The Christian calendar structures the lives of billions:

  • Sunday worship
  • Christmas on December 25th
  • Easter in spring
  • Saints’ days throughout the year
  • The seven-day week

But this calendar didn’t emerge from Hebrew tradition or Christian innovation. Its structure is Zoroastrian — Persian sacred time adopted, renamed, and disguised.

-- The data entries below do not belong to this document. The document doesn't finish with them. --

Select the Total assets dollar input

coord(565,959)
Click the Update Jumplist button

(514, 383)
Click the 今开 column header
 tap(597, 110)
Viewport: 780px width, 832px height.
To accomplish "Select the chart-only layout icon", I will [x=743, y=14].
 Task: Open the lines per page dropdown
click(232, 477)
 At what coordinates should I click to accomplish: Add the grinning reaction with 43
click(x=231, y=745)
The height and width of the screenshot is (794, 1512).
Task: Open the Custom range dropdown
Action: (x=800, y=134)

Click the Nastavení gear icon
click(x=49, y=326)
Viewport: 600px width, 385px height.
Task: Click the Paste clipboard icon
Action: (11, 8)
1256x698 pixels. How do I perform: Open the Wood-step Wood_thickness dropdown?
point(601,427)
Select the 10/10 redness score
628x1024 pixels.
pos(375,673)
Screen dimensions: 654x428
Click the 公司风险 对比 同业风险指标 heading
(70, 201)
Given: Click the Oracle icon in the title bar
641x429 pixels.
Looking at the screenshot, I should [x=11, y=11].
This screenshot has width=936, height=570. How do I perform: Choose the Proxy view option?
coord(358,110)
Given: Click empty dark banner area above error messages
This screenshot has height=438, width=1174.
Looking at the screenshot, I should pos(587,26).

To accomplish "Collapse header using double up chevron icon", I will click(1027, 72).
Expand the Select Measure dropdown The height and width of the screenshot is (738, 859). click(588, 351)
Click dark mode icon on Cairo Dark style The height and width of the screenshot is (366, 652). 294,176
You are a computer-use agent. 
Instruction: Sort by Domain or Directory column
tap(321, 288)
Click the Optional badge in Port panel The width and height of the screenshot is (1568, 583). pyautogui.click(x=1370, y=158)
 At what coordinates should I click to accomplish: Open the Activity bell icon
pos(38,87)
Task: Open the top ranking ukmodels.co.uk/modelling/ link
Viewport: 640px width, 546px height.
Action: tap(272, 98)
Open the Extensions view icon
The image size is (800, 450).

Every Sunday church service, every Christmas celebration, every Easter sunrise follows a calendar shaped by Zoroastrian practice.


The Seven-Day Week

The Amesha Spenta Structure

The seven-day week we use today comes from ancient Mesopotamia, but its religious significance was developed by Zoroastrianism:

The Amesha Spentas (seven divine emanations of Ahura Mazda) provided a template for sacred time:

  1. Ahura Mazda
  2. Vohu Manah (Good Mind)
  3. Asha Vahishta (Best Truth)
  4. Spenta Armaiti (Holy Devotion)
  5. Khshathra Vairya (Desirable Dominion)
  6. Haurvatat (Wholeness)
  7. Ameretat (Immortality)

This seven-fold structure permeated Zoroastrian thinking — including time.

The Zoroastrian Week

The Zoroastrian calendar names each day of the month (not week) after divine beings. But the concept of seven as a sacred organizing number comes from the Amesha Spentas.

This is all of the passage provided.